エピローグ
「おまえさ、本当にやるの?」
寺脇が、いまさら尋ねてきた。
僕らは夜の校舎を、懐中電灯ひとつを頼りに歩いている。昼間のうちに家庭科室の鍵を開けておいて、そこから入ったのだ。
「もちろん」
「誰だよ、こんなこと思いついたやつ」
僕の後ろから、寺脇は弱々しい声を出している。ほんのわずかでも、沈黙が怖いのだろう。
実は、僕も怖い。誰もいない巨大なコンクリートの建物というだけで不気味だし、その上今は深夜だ。
階段を上る。三階につくと、廊下の天井の、非常口と書かれたランプが明滅している。何もかもが静まり返った世界で、それだけが動きを見せていた。
「――ツキを覚えてる?」
ツキ、と彼はつぶやいて
「……ああ、佐倉さんのことか。一年前に転校した」
「一年――そうだね」
正確には一年と一ヶ月――もうそんなに経ったのか。僕には、つい昨日のことのようにも思えるが。
「彼女に教えてもらったんだ。ちょっとした、自己実現のおまじないをね」
「おまじない、か」
そして、僕らは階段を上りきった。
目の前には、バズーカ砲でも破れそうにない鉄の扉があった。試しにノブをひねってみるが、鍵が掛かっている。
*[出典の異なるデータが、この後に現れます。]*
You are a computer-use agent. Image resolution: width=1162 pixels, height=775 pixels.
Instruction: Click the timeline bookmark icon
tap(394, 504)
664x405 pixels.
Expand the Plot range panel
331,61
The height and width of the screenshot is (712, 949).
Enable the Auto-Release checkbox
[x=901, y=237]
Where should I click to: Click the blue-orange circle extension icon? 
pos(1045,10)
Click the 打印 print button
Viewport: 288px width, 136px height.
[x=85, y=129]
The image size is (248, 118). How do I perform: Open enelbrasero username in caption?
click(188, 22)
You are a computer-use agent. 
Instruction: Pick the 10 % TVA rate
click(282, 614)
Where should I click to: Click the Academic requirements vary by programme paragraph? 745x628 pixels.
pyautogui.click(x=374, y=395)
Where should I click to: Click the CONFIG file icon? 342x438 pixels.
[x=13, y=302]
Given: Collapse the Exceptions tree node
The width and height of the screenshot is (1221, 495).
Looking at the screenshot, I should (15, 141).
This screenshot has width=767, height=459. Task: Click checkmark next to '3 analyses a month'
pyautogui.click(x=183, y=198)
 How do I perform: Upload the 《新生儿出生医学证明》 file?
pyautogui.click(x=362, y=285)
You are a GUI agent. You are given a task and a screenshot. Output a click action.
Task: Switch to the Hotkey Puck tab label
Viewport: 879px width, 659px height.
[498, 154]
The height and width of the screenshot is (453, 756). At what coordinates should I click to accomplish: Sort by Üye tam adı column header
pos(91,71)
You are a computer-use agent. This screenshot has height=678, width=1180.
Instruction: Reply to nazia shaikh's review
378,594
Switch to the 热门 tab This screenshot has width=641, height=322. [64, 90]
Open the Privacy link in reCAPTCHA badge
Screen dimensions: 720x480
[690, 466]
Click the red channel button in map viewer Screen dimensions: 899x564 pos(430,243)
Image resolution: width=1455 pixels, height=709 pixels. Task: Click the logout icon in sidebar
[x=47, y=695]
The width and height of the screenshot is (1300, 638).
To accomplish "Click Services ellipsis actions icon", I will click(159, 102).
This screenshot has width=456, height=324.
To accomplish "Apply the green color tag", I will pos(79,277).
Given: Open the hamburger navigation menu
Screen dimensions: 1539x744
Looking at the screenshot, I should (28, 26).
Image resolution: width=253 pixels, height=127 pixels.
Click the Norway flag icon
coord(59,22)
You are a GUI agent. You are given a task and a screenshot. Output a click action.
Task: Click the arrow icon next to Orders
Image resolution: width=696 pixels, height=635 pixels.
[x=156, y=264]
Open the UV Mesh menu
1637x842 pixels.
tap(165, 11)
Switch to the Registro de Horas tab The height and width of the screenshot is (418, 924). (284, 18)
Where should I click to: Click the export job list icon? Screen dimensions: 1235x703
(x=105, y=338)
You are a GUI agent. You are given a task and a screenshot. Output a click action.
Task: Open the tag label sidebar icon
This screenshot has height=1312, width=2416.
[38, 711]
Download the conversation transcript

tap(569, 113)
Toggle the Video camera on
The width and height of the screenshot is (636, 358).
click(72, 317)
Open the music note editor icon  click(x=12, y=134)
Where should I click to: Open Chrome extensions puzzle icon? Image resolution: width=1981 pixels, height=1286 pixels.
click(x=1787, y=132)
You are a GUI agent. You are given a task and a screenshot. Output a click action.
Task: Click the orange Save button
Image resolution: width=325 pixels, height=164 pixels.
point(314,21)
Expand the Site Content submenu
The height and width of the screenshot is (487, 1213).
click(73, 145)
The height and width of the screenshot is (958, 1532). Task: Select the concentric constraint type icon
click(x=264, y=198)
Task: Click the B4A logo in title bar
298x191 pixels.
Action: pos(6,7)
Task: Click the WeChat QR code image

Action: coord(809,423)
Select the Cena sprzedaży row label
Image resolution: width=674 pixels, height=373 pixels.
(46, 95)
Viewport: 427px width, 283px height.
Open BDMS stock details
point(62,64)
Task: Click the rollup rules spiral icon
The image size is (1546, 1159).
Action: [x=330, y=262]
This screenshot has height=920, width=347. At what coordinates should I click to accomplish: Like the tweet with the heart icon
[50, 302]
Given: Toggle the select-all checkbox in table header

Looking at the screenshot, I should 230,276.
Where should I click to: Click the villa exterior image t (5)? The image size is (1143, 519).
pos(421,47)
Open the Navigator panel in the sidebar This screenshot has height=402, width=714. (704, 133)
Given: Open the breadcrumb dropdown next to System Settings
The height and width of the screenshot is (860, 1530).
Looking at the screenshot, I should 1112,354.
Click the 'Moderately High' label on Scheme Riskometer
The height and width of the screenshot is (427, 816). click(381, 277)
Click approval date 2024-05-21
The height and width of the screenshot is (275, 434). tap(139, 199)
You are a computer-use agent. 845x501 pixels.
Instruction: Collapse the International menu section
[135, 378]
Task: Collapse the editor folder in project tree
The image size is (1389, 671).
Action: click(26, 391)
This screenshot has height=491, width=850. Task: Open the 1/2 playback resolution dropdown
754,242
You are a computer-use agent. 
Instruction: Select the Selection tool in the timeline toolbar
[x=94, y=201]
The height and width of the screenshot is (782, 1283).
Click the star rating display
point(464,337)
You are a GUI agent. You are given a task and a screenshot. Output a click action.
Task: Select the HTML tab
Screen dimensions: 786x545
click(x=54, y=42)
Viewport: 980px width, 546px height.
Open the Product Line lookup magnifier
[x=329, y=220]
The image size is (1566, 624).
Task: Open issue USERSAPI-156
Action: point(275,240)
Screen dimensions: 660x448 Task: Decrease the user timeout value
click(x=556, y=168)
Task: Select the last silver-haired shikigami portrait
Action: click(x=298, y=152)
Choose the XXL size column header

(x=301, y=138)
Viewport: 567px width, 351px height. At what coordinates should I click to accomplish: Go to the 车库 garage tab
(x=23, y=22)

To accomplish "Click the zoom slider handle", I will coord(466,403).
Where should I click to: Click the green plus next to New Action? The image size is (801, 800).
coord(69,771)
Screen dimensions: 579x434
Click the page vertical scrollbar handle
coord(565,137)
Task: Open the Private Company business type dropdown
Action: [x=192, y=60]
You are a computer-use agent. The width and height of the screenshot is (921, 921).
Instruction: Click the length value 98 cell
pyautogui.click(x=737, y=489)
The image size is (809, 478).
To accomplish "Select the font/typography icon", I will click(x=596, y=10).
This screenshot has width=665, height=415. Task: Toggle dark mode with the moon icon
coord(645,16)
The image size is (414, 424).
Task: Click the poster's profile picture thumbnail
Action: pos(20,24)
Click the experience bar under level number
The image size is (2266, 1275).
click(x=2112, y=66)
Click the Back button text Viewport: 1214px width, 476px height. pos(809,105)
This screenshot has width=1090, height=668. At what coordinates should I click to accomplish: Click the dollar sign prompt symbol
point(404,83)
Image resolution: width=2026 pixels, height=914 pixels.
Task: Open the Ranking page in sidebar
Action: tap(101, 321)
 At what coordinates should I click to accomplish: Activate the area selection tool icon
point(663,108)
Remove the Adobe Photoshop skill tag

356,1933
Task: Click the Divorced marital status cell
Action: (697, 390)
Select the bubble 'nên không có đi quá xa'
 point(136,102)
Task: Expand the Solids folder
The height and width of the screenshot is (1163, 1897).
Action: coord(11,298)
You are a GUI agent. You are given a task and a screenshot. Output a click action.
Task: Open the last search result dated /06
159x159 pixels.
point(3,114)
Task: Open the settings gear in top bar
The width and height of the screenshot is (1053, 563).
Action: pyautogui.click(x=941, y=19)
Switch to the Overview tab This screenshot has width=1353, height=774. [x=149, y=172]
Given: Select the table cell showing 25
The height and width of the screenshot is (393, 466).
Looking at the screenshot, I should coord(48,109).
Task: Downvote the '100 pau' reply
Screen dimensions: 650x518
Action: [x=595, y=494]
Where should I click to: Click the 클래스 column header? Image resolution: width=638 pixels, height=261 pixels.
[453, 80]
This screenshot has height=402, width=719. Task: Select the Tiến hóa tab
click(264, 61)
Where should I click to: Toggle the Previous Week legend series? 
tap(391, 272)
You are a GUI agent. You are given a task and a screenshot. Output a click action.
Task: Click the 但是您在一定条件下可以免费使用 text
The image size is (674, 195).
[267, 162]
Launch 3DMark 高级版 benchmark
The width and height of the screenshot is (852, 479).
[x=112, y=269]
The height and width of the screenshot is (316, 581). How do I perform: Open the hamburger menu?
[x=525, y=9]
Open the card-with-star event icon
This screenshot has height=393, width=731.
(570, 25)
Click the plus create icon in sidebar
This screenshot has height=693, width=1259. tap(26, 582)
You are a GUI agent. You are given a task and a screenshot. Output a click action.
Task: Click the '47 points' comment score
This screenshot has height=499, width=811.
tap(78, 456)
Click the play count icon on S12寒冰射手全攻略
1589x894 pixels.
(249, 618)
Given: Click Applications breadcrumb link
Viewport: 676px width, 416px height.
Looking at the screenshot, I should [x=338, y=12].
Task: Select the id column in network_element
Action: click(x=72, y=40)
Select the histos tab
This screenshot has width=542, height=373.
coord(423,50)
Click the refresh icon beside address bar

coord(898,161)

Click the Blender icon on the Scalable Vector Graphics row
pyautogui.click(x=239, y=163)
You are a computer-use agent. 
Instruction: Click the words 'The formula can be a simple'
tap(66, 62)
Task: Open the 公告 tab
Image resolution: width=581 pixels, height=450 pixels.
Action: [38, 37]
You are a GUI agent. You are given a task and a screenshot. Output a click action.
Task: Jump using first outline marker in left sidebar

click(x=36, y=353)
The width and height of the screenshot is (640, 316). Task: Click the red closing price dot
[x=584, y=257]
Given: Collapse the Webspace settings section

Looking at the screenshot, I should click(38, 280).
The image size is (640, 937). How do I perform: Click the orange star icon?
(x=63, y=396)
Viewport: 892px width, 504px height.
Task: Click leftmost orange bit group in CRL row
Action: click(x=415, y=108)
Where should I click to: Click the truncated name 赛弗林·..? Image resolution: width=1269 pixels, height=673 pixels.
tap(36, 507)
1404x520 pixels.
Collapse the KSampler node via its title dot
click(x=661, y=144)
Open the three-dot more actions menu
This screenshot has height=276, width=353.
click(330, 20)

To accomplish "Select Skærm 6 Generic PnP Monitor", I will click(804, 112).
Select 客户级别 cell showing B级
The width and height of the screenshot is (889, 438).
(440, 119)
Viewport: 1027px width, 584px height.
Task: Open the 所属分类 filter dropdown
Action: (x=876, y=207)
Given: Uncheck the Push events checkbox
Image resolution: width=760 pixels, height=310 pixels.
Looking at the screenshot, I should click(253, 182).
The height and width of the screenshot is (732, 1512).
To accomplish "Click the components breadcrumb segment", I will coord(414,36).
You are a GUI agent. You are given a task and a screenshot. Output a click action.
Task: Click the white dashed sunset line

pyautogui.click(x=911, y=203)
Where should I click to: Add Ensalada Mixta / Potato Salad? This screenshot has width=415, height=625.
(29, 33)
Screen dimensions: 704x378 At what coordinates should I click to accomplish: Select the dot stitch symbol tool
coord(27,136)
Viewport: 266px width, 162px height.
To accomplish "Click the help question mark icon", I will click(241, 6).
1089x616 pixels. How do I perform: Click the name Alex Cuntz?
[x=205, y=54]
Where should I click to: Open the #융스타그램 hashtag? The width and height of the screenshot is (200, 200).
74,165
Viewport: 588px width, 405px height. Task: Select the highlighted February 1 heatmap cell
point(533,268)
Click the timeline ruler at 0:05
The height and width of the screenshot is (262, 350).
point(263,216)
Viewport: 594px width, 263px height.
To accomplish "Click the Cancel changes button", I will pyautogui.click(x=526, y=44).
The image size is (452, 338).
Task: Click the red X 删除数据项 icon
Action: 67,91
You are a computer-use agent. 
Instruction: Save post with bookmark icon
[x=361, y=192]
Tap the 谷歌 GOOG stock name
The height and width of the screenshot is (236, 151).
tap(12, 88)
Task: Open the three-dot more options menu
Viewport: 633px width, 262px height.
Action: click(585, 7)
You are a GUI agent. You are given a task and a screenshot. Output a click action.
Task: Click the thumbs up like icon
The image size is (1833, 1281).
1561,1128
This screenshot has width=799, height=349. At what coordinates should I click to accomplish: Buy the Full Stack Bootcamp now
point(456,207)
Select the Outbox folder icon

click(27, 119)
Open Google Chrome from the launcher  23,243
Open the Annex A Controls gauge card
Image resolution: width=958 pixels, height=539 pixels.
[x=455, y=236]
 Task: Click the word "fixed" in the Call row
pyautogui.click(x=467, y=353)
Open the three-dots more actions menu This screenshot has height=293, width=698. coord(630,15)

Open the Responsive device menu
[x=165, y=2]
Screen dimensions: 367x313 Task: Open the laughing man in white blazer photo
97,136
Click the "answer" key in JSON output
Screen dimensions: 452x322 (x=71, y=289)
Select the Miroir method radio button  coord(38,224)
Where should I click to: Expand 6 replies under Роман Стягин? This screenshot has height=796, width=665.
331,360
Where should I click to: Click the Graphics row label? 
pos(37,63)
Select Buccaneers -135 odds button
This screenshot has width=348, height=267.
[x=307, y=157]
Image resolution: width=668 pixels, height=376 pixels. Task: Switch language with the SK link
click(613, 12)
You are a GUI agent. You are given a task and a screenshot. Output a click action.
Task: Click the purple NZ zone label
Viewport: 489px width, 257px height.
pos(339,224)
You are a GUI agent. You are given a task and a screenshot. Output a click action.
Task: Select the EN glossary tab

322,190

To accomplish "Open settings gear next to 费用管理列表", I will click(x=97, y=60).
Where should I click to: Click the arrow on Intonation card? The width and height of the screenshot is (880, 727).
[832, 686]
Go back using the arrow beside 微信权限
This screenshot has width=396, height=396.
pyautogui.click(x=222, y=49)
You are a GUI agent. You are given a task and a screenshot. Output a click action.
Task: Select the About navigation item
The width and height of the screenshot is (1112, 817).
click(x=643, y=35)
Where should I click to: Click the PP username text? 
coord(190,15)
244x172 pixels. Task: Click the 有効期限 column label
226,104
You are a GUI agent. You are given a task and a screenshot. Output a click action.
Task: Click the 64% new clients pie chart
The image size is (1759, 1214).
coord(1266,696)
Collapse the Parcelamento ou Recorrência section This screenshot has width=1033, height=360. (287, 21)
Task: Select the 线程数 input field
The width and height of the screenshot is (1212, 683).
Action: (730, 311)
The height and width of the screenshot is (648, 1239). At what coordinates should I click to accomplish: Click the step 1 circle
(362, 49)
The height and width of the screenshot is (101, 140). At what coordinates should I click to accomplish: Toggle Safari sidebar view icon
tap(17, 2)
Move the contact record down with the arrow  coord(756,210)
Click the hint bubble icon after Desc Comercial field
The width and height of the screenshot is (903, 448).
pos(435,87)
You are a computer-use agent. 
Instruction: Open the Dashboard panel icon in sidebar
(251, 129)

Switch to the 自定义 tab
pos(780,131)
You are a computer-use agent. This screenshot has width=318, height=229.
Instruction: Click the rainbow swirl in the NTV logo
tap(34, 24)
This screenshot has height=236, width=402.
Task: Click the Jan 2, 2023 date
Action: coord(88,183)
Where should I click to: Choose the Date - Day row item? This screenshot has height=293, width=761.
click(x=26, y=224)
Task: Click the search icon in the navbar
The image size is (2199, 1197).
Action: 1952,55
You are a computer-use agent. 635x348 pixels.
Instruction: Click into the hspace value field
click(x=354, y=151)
僕はポケットから、昼間のうちに職員室からくすねておいた鍵を取り、ロックを外した。
ドアを空けると、冷えた空気が流れ込んでくる。僕は懐中電灯のスイッチを切った。
「いい天気だなあ」
仰ぐ空には、無数の星々と大きな月が、僕らを見下ろしていた。その中から三つ子の星を見つける。僕が見分けられる、唯一の冬の星座。それを見るのは一年ぶりだった。
「ところで、君はなんで僕についてきたの?」
振り返ると、寺脇が腕をこすり合わせて寒さに耐えていた。
彼は、ぎこちなく笑った。
「いや、なんかおまえが面白そうなことやるみたいだからな」
「面白い……まあ、そうかな」
いつのまにか、教室の中の僕の役割が微妙に変化していた。笑われる役から、笑い合う仲に。直接的な原因はわからない。ただ、ツキがその根っこにいることは確かだ。
僕はドアの横にあるはしごに手をかける。鉄のそれは、ただただ冷たい。
上りきると、月の光に照らされた大きな白い円柱があった。
僕は背負っていたリュックの中から、ペンキの缶を取り出す。
「明日は大騒ぎだな」
寺脇が、顔だけを上に見せていた。
「いや、誰も気づかないんじゃないかな?」
缶のふたをとろうとするが、一年ぶりに開くそれは、なかなか手ごわい。鍵をてこにしてなんとかこじ開け、僕は白い円柱――貯水塔に向き直る。
そして一気に中身をぶちまけた。
放射状に広がったそれは、貯水塔の胴に大きなしみを作る。月の光では、その色がなにか判別できなかった。
寺脇は拍手を打つ。
「学年末試験がうまく行きますように、と」
明日のことを祈ったようだ。それも、いいかもしれない。
僕は夜空を見上げた。
立入禁止の屋上の出来事なんて、誰も気づかない。
だけど、彼女なら見ている気がする。
この街の中で一番高い場所で、僕は最高の友人と再会した。そんな気がする。
「――ありがとう」
ずっと言いたかった一言をささやいて、僕は振り返る。
「さあ、帰って英語の詰めをしなきゃ」
寺脇は顔をしかめた。
「最後の神頼みじゃなかったのかよ?」
「自分の行き先を決めてくれるのは、自分だけだよ」
二、三言、なにか文句を言ったようだが、僕は無視してはしごの下まで飛び降りた。
フェンスの外を見る。
空と地面――二つの星空に挟まれた場所。昼間も、さぞ眺めがいいだろう。
――気に入った。
明日は、昼に来てみようと思う。